2 Jul 2026
Welcome to the Jungle Is a Pure Nightmare
i do not usually review movies here, but welcome to the jungle earned it, mostly as a warning. before anything else, look at the two names behind it. director: ahmed khan, the man who gave us baaghi 2, baaghi 3, heropanti 2. writer: farhad samji, whose greatest hits include housefull 5, bachchan pandey, kisi ka bhai kisi ki jaan, and roughly half the baaghi movies. you read that list and you already know what you are in for. i am going to tell you anyway.
i grew up on the first welcome, the anees bazmee one, uday and majnu and paresh rawal, that whole world. i walked in genuinely hoping this would land even ten percent of that. what a massacre it turned out to be.
here is the thing you have to sit with: there is no story. no structure. the film has no head, no legs, no middle. it is a concept, and the concept is, put thirty-something similar actors on a screen and let them do something funny. that is the entire movie. i am not exaggerating.
the setup, such as it is: akshay plays a failed actor cast in a film that is designed to flop, because the producer actually wants the money to sink, two thousand crore of it. and then they take the whole cast to a location and just leave them there. the funniest part is the movie tells on itself. paresh rawal and rajpal yadav play the in-film directors, and their whole plan is, we have put cameras everywhere in the village, do whatever you want, we will film it. that is not just the plot. that is exactly how this movie got made.
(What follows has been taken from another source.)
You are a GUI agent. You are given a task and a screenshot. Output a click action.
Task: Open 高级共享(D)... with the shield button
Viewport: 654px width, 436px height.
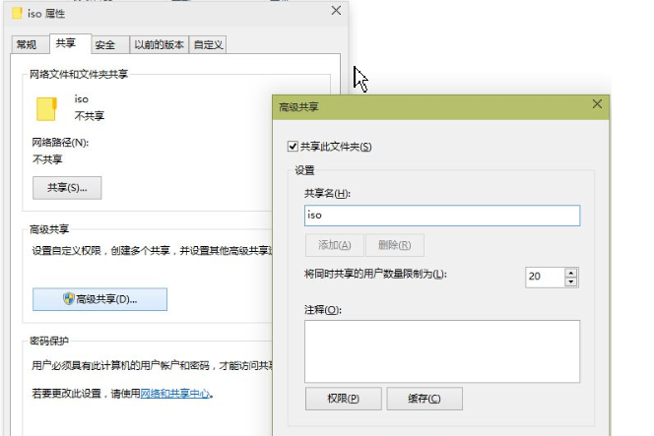pyautogui.click(x=99, y=298)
also, why is it called welcome to the jungle. there is no jungle. it is an open field with a soft little set you can see the edges of. nobody involved seems to know either.
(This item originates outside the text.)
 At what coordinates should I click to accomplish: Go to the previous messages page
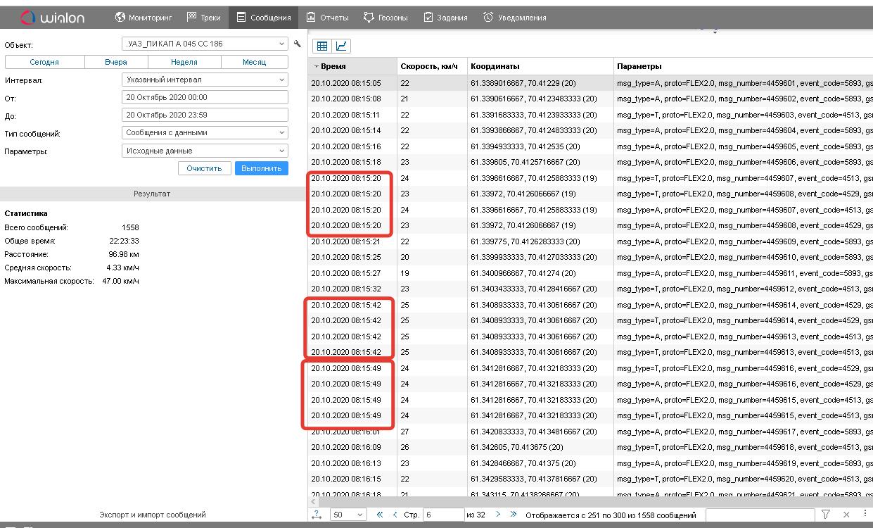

now the actual crime, and it is a technical one. this thing was shot around 2023, sat on hold for a long time because of behind-the-scenes trouble, and by the time it came back they could not get the actors' dates again. so what you are watching is frankenstein. no shot is longer than two seconds. i will believe you if you can point me to a single scene that runs longer. two characters talking face to face, and there is a cut in the middle of the exchange, positions changed, before either of them can even react. it is so jarring it took me an actual hour just to visually accept the film.
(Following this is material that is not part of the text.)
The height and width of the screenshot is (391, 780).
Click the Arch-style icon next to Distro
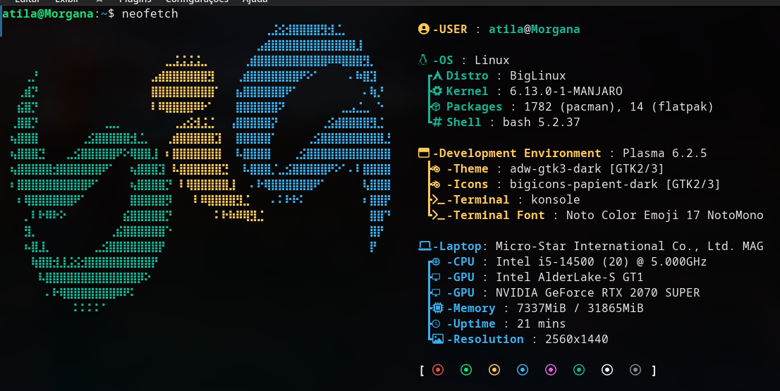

once your eyes adjust you start seeing the seams. jackie shroff on a horse, akshay dancing around trying to please him, and jackie's reaction shots are him looking dead into the camera going achha, aur kya kar sakte ho. fourth wall, except it is not a bit, it is patchwork, dropped in because they did not have the real coverage. that trick was embarrassing in 2005. random reaction shots of random characters, everywhere, for no reason.
here is where i want to be fair, because i did not walk in to blindly hate it. the actors are genuinely good. when you laugh in this movie, and you will, once or twice, it is not the writing. it is akshay, arshad warsi, sunil shetty, johnny lever, paresh rawal, rajpal yadav simply being very good at their jobs. akshay in particular is trying, his timing is sharp, a few of his lines actually land. everyone is giving a hundred percent. it is the writing underneath them that is pathetic.
and the film has no idea what to do with all these people. tushar kapoor is in the entire second half and you will not feel his presence once, because he has nothing to say. mukesh tiwari and yashpal sharma, the men who were brilliant in gangaajal, do not get four dialogues between them. disha patani is in the movie, and if you asked her why, she would not know. my honest hypothesis is that the writers had a gag in their head, decided one specific actor could sell it, and cast them for ten seconds without once asking what the character is doing in the story. there is no story, so the question has no answer.
and the gags loop. give a character a funny trait, the guy whose words will not come out when he gets excited, sure, it is funny the first time. it is not funny the twenty-fifth time in twenty minutes. that is a writing failure, not an acting one, because the actors sell it every single time.
i have to tell you about the interval, because it is the whole film in one moment. it cuts to interval, you stand up to go to the bathroom, and akshay walks onto the screen holding a bucket of popcorn and says, i know you are about to leave, but disha and i shot a song we did not know where to put in the movie, so we are putting it here, watch it. and then they play it. an entire song they filmed with nowhere to put it, dumped at the interval. now imagine how long the rest of the movie must be.
the vfx is ai, the cavalry, the landscapes, the whole army riding down on the village. that is normal now and i am not really angry about it, except if you are going to do it, at least buy the good subscription so it looks real. it does not.
the theatre was full and people were laughing, and i laughed a couple of times too, so maybe it finds its crowd. i told you what i liked and what i did not. it does not move the verdict. this is a skip. a high skip. the actors deserved a movie. this was not one.
one concept, thirty actors, no film. that is the review.